- _Activity_
The result should be an exact copy of only the lines from the one holding "[menuitem] (241, 114)" through the last line of the data below, please, without pictures.

Saved entries
········

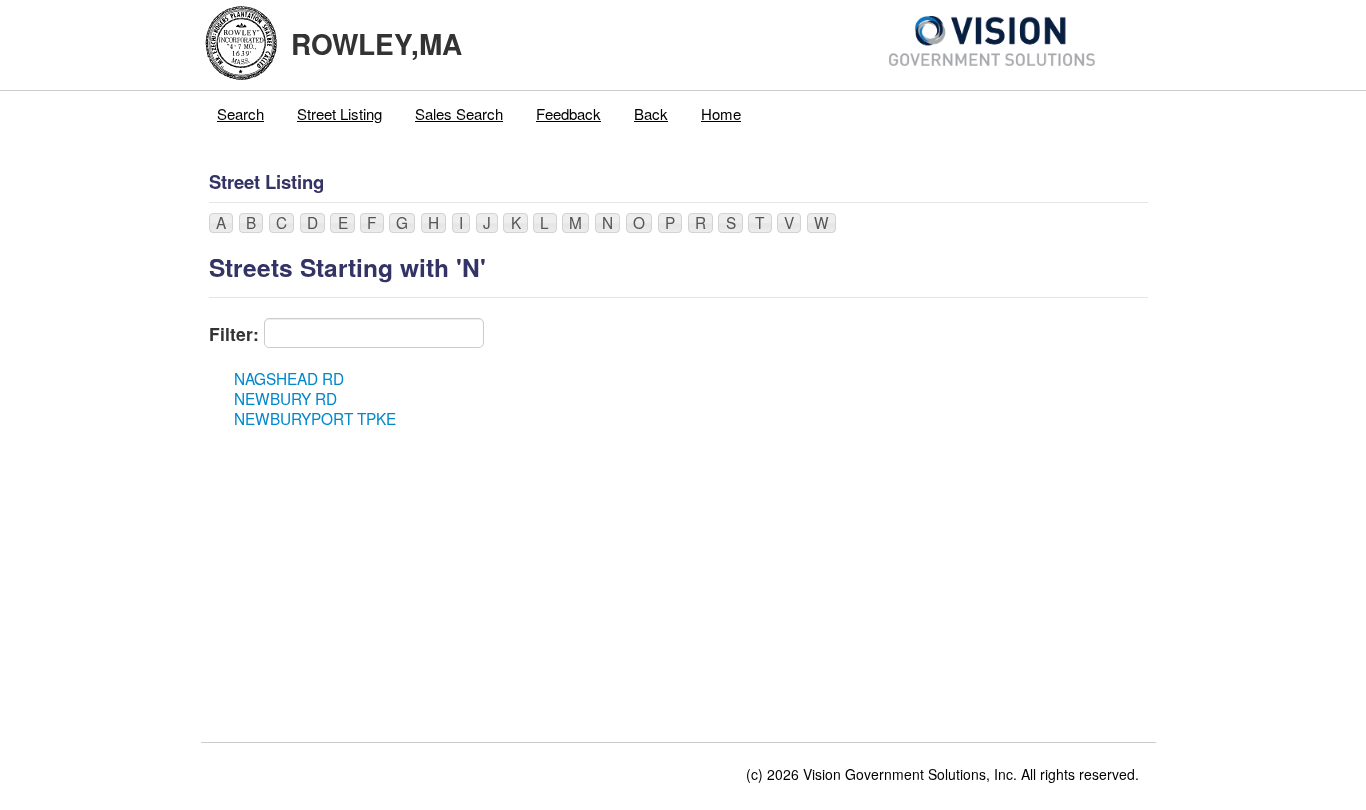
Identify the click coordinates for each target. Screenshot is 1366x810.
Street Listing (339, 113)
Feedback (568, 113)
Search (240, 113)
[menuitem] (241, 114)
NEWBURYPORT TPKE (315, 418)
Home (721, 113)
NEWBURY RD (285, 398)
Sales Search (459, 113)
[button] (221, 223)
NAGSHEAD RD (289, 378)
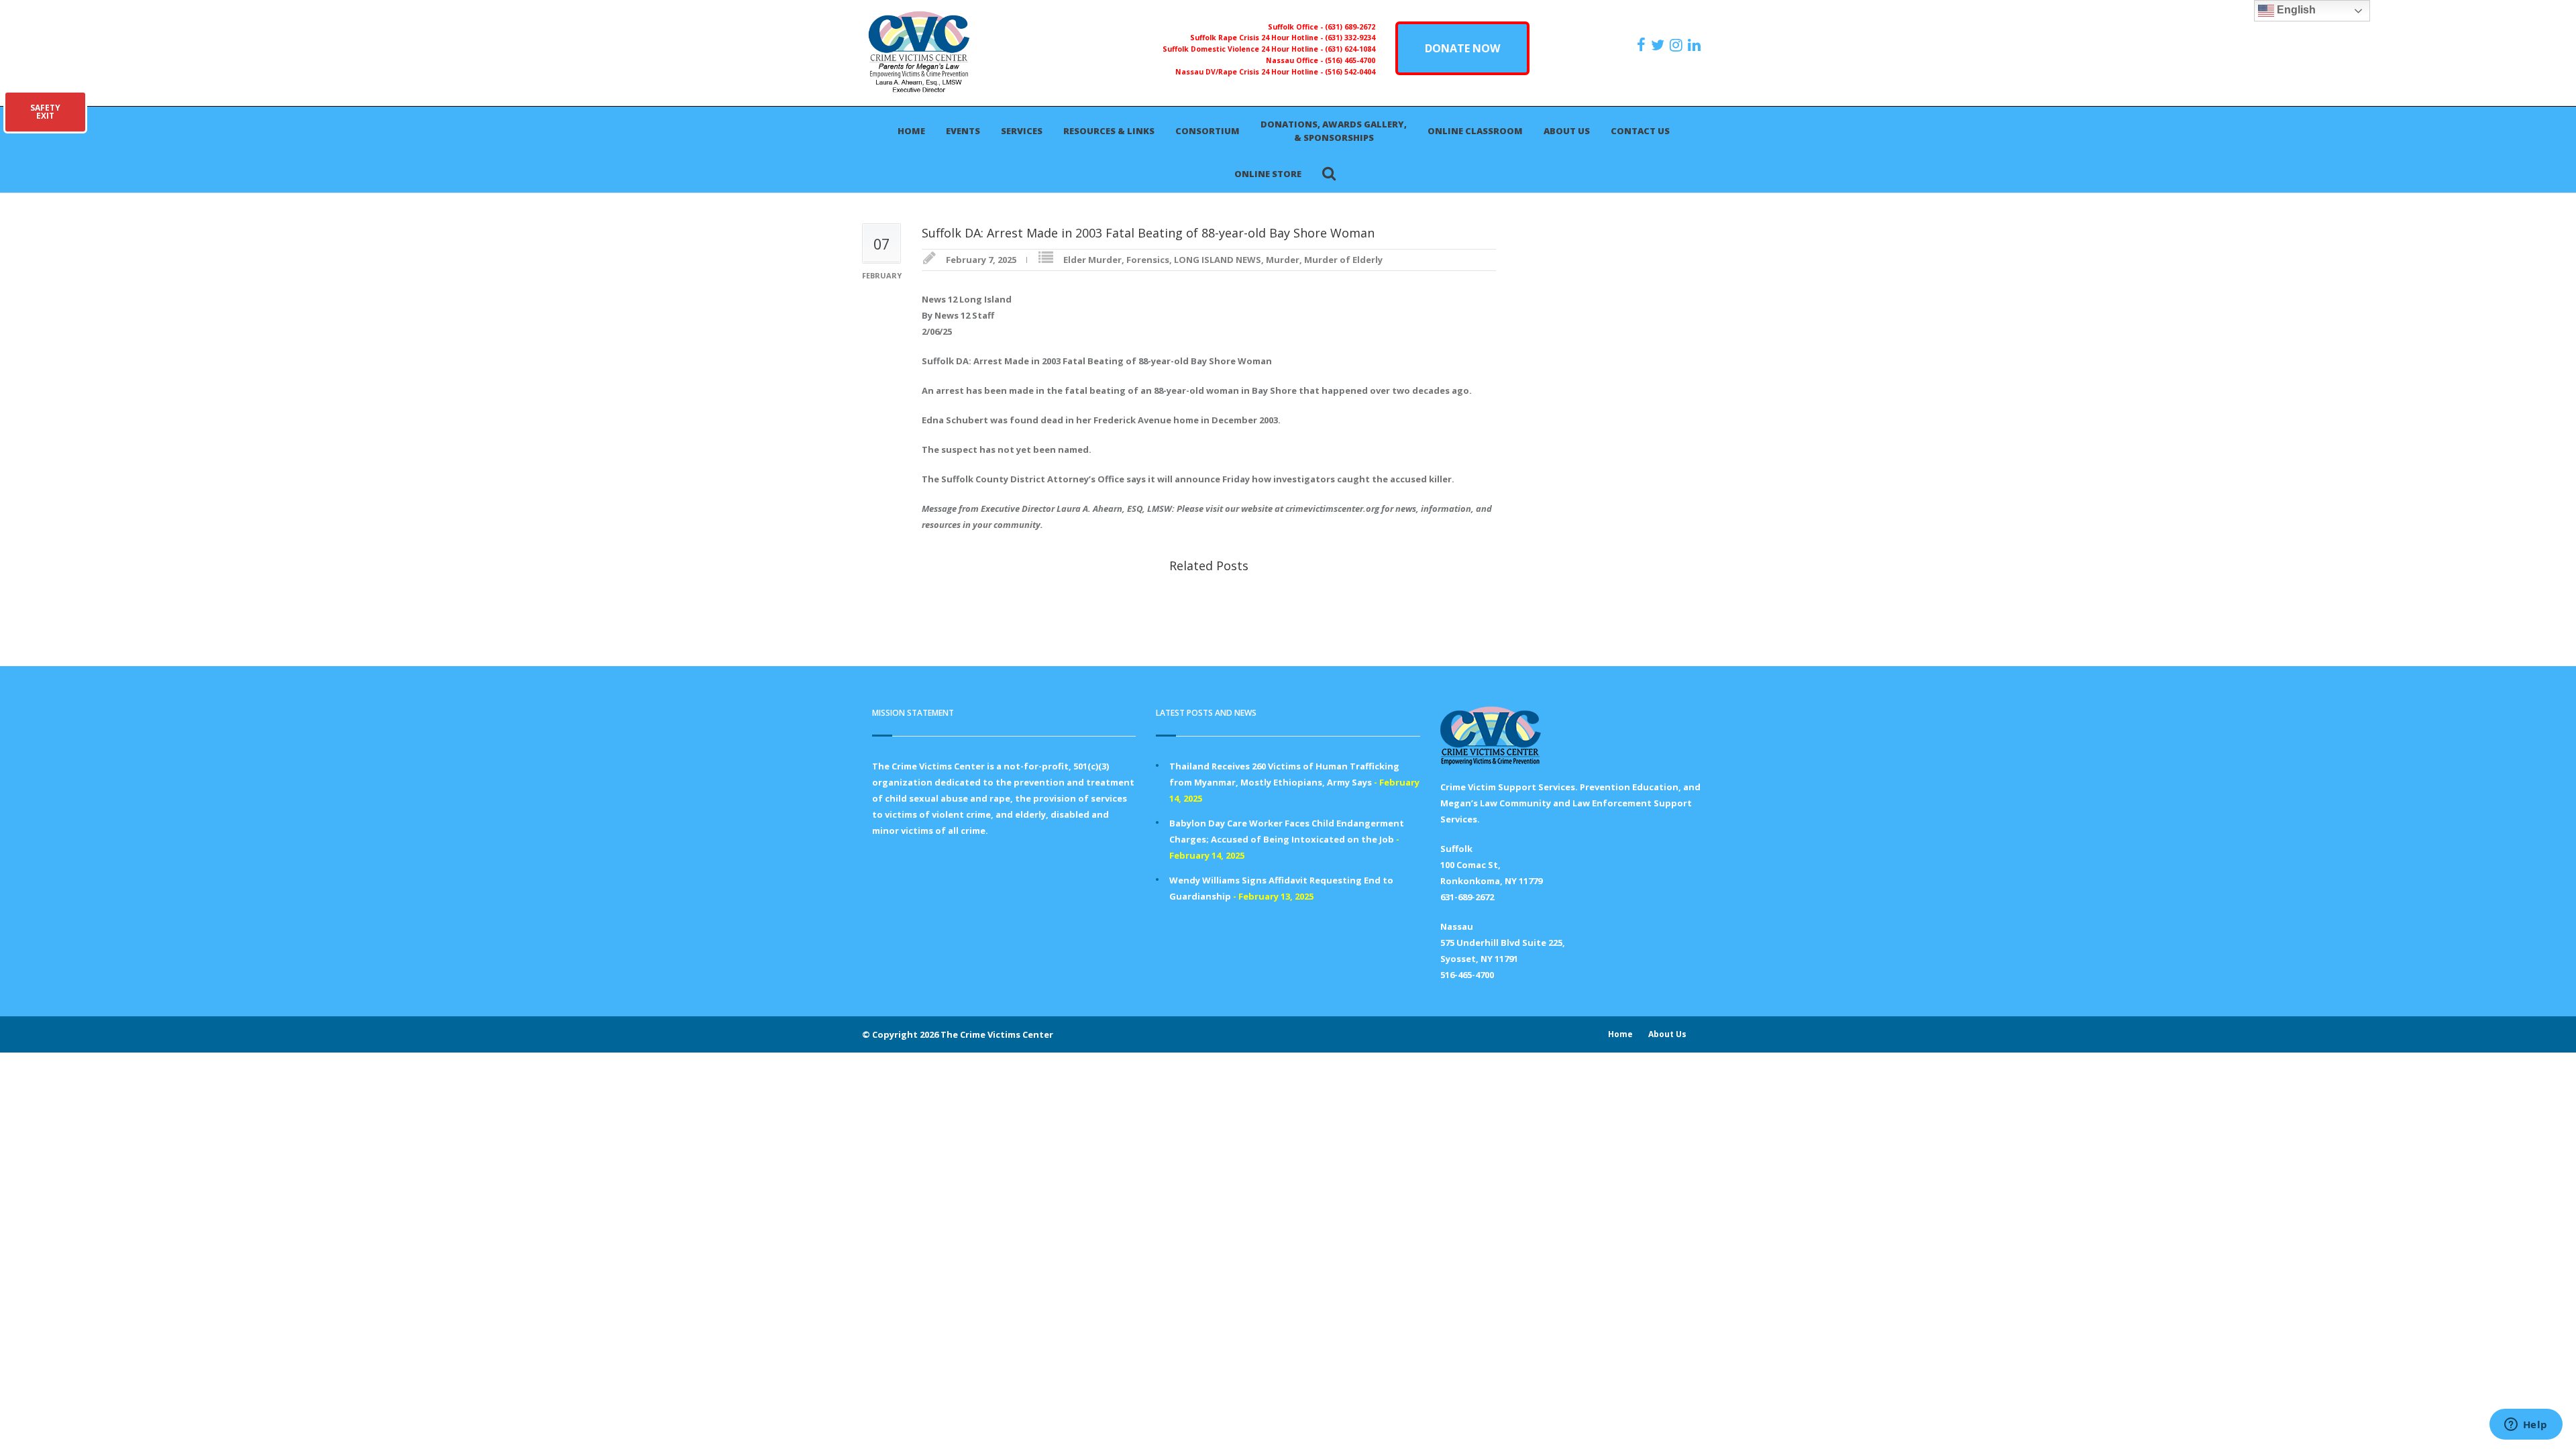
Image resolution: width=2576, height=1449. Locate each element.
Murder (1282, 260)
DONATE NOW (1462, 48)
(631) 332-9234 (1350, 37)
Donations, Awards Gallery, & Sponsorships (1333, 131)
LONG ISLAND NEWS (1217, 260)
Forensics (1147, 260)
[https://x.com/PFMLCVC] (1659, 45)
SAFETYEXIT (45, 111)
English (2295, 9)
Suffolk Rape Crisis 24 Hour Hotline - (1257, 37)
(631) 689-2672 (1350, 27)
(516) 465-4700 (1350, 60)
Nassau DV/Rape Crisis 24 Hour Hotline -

········

- _Solution to this exercise_
[menuitem] (241, 114)
NEWBURYPORT TPKE (315, 418)
Home (721, 113)
NEWBURY RD (285, 398)
Sales Search (459, 113)
[button] (221, 223)
NAGSHEAD RD (289, 378)
Image resolution: width=2576, height=1449. Locate each element.
Murder (1282, 260)
DONATE NOW (1462, 48)
(631) 332-9234 (1350, 37)
Donations, Awards Gallery, & Sponsorships (1333, 131)
LONG ISLAND NEWS (1217, 260)
Forensics (1147, 260)
[https://x.com/PFMLCVC] (1659, 45)
SAFETYEXIT (45, 111)
English (2295, 9)
Suffolk Rape Crisis 24 Hour Hotline - (1257, 37)
(631) 689-2672 (1350, 27)
(516) 465-4700 (1350, 60)
Nassau DV/Rape Crisis 24 Hour Hotline -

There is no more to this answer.